We all know that sleep is important for our physical and mental health, but knowing this and being able to get enough sleep can be two very different things. You can do many things to make your bedroom just right for sleeping in, such as having gorgeous fitted bedroom furniture, keeping the temperature just right, and more. Sometimes, however, sleep still doesn’t come.
The good news is that many of the concerns that keep individuals from getting enough sleep at night can be resolved at home, and with relative ease. In order to get a good night’s sleep tonight, consider the following list of common causes of insomnia and possible solutions.

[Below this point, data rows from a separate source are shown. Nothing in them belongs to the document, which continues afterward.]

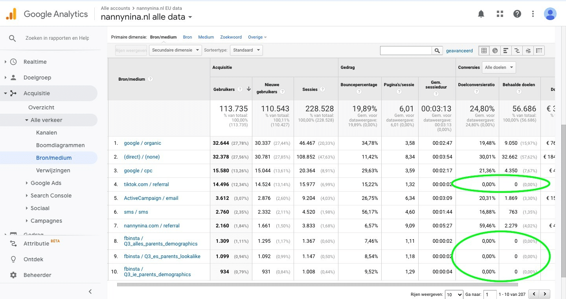
Task: Switch to the Kanalen report
Action: pyautogui.click(x=46, y=133)
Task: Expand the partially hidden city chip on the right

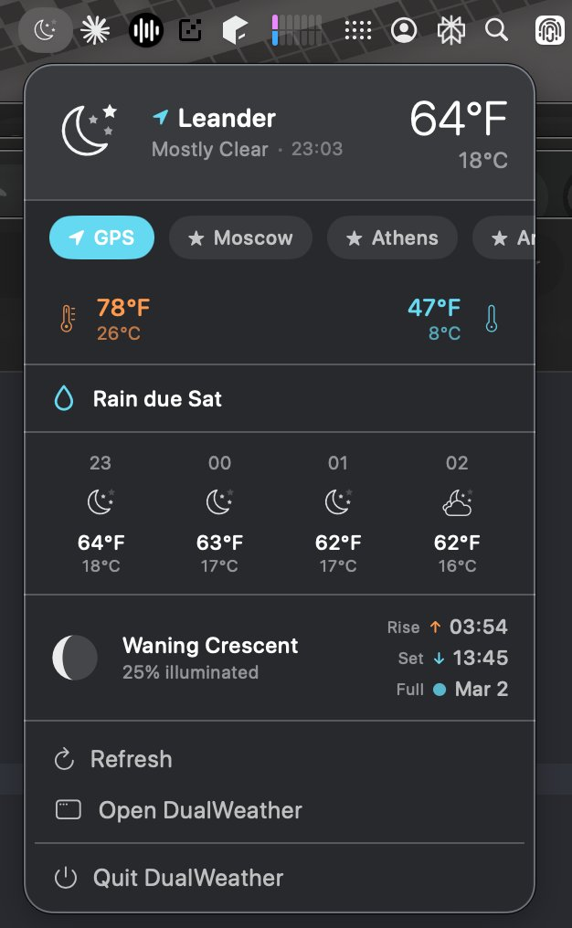Action: coord(508,237)
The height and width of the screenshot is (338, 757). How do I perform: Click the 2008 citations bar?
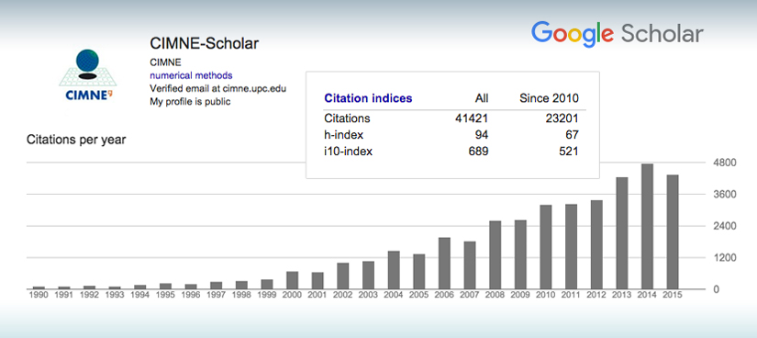pyautogui.click(x=495, y=254)
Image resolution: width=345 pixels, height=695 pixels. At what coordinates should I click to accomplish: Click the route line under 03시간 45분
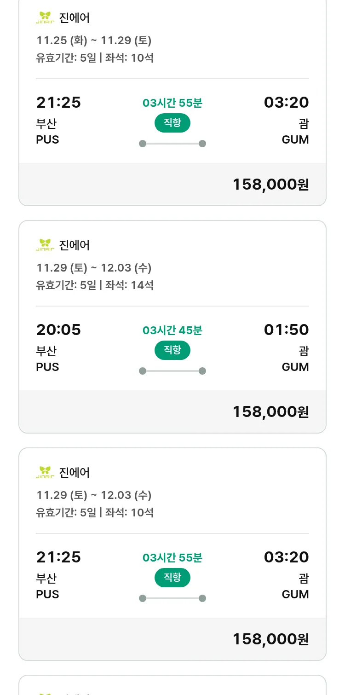[x=172, y=371]
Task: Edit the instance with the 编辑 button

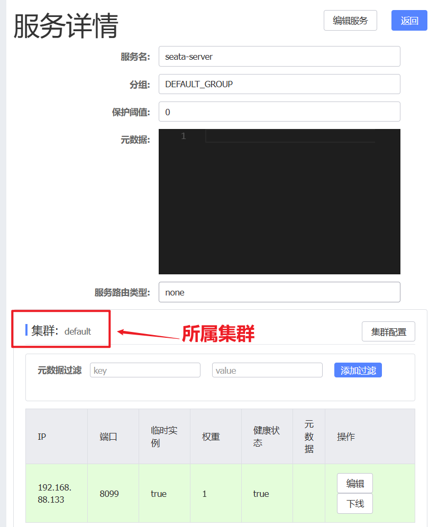Action: (355, 483)
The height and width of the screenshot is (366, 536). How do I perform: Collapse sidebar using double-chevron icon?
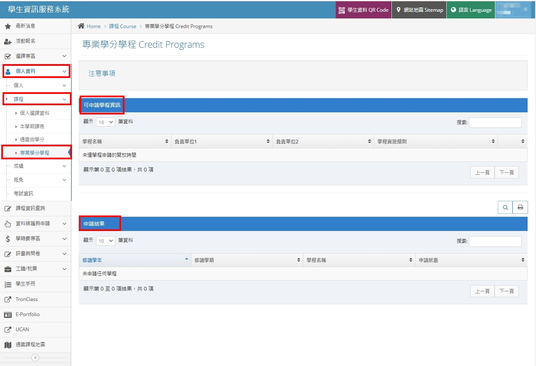pos(35,358)
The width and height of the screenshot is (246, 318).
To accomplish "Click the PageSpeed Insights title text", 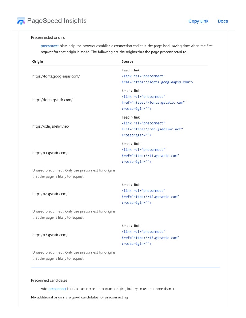I will click(x=57, y=21).
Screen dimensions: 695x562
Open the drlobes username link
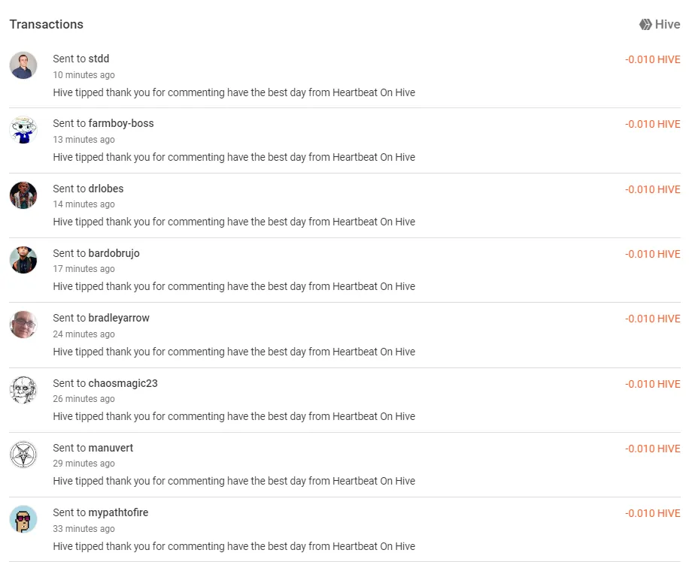click(106, 189)
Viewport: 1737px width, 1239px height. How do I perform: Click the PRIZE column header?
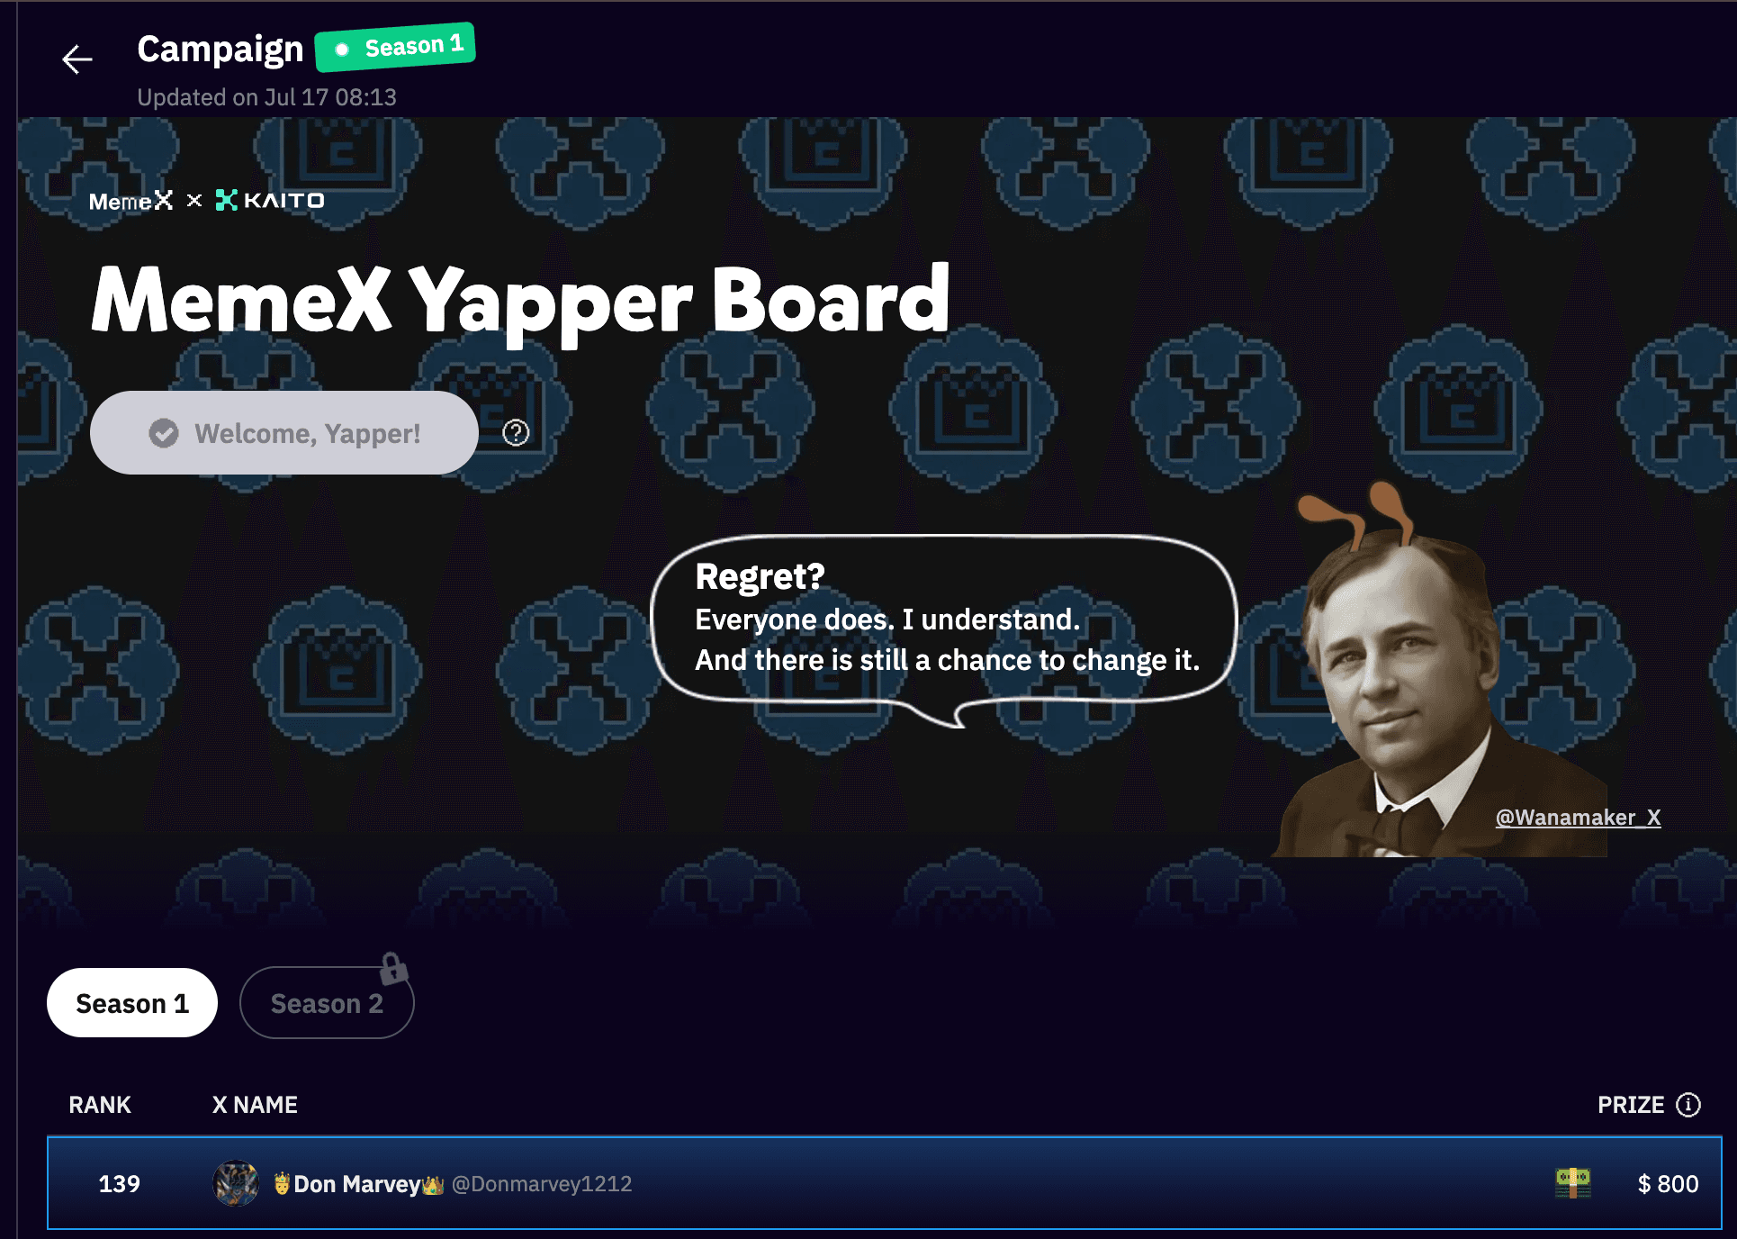pyautogui.click(x=1631, y=1105)
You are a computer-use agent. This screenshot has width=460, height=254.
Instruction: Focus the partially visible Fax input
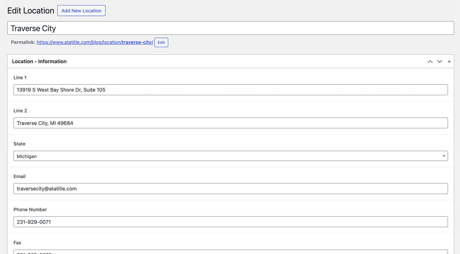pos(230,252)
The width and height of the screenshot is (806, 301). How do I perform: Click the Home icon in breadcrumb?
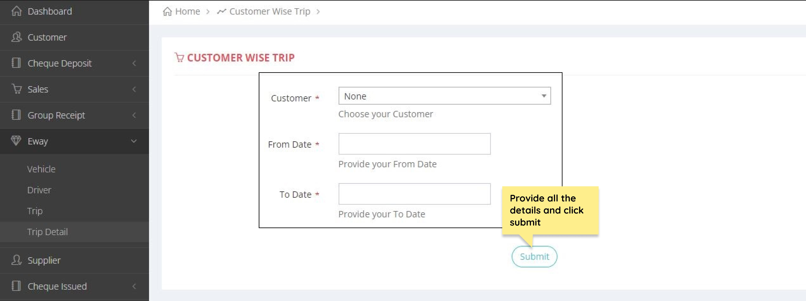(x=167, y=12)
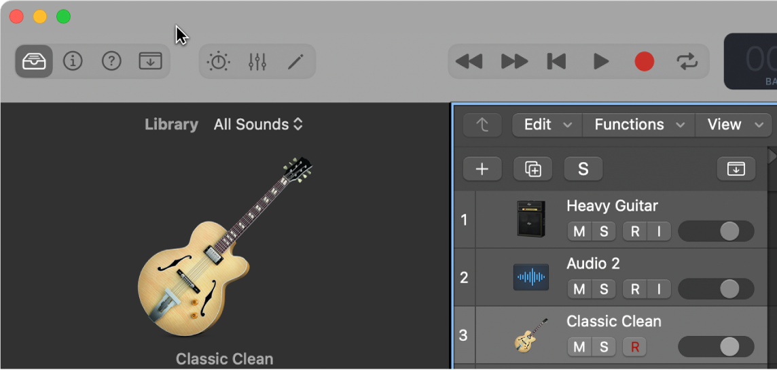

Although when you have an alcoholic drink, you may start to feel sleepy because you are more relaxed, your favorite drink might also be the reason you can’t sleep. Firstly, alcohol is a diuretic, which means that you will need to use the bathroom more, and this can be a reason you wake in the night (and then can’t get back to sleep). Secondly, although you may fall asleep quicker after a drink, that sleep is shallower, meaning that you will wake more easily if you hear a noise or something disturbs you. Plus, you won’t feel as though you have slept well when you do get up in the morning.
Snoring can be a big problem for people who sleep with someone else. When someone snores, they make loud noises all night long, which can make it hard for their partner to sleep. If this is the case, try talking to your partner about it in a way that doesn’t make them feel bad, since they can’t help snoring and may not even be aware of it. They could try a different way to sleep to see if that helps, or they could go to the doctor for advice. If you are the one who snores and doesn’t sleep as well as you could, the doctor may be able to help you. Chronic snoring is one of the signs of sleep apnea, so it is worth getting checked out.
Getting the balance right when it comes to food before bed can be difficult, but once you do hit the right amount of food at the right time, sleep will be much easier to come by. A big, heavy meal just before bed isn’t a good idea as your body won’t have had time to digest it properly before you go to sleep. This means that you can more easily put on weight, but it also means that you are uncomfortable in bed. Not eating enough will mean that you wake up too early due to hunger, and then it is difficult to go back to sleep because your body needs food. A smaller meal at least two hours before bedtime is a good idea, or, if you eat earlier and find you are hungry again at bedtime, a small snack of fruit, wholemeal toast, or oatcakes can be ideal.